Now, I don't believe that entirely. Palo Alto's revenue is coming at the expense of somebody, and the weak security revenue growth at Check Point, Cisco, and Juniper back that up. That said, I have to ask whether Palo Alto is burning through those customers that were never really fully satisfied with or committed to these legacy companies, and whether the share gains are going to get harder from here on.

A new anti-malware product should help support revenue growth, as should ongoing gains in the next-gen firewall space. Additionally, I believe Palo Alto can leverage partnerships with the likes of Ericsson (Nasdaq:ERIC) to support sales growth. Still, I think some analysts may be overestimating how much more market share is easily available. At the same time, I'm also concerned about the real underlying rate of demand growth in security, as industry demand seems to have slowed more than projected in the last few quarters.

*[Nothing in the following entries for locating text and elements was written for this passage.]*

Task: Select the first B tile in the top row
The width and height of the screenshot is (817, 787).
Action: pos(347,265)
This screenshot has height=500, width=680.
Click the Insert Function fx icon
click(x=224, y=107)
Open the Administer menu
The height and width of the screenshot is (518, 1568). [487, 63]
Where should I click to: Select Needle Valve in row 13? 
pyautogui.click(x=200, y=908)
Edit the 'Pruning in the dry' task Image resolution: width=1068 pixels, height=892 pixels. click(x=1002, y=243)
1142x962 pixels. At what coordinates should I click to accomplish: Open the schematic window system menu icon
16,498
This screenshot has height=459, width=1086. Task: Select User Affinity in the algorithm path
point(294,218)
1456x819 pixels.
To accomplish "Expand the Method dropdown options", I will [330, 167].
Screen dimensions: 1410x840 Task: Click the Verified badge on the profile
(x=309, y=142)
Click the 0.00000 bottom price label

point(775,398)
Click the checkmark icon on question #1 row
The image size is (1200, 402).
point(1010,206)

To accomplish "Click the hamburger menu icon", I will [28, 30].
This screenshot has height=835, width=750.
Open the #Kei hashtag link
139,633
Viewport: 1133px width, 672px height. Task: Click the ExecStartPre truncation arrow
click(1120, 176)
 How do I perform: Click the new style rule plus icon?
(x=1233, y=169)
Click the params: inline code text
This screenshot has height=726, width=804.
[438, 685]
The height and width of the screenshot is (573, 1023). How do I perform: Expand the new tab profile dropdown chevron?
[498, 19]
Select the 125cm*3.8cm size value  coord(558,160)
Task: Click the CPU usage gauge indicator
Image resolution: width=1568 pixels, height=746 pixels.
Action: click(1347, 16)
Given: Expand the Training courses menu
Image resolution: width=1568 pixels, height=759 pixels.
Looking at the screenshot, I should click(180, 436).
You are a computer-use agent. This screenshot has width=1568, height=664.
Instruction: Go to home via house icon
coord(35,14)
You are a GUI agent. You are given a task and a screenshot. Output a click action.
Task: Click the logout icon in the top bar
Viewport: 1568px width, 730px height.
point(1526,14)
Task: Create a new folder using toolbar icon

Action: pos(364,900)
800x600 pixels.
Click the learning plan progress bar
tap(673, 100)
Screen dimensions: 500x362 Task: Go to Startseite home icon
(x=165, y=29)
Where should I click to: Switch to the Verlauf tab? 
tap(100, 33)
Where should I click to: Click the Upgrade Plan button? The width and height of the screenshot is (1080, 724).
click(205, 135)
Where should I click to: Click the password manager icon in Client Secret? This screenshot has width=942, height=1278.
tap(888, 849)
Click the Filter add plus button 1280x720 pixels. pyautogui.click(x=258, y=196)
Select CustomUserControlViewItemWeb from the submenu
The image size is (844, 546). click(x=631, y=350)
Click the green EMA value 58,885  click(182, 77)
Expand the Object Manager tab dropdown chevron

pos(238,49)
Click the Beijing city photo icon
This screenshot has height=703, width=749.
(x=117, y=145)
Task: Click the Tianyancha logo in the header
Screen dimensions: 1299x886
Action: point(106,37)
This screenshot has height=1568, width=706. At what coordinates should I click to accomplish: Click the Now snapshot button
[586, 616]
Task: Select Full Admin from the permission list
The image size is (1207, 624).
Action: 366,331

SEE: How To Choose The Best Stock Valuation Method

The Bottom Line
Although I do have some concerns that Palo Alto will find it more difficult to take share from Cisco and Check Point from here, I still find this to be an interesting story and an interesting investment prospect. While I think that Check Point is more undervalued (on the basis of the Street apparently expecting almost no future growth), Palo Alto could be a rare growth stock at a reasonable price if this is just a momentary lull in the story.

If Palo Alto can grow its revenue at a long-term annual rate of about 24% and grow its free cash flow (FCF) at a similar rate, a fair value above $50 seems reasonable. Those are robust growth expectations, yes, but not unreasonable relative to what companies with breakthrough technology have achieved in the past. Timing is harder to call, though, as I think Palo Alto shares will be vulnerable to “disappointments” like this one so long as the IT spending market is weak and cautious.

At the time of writing, Stephen D. Simpson did not own shares in any of the companies mentioned in this article.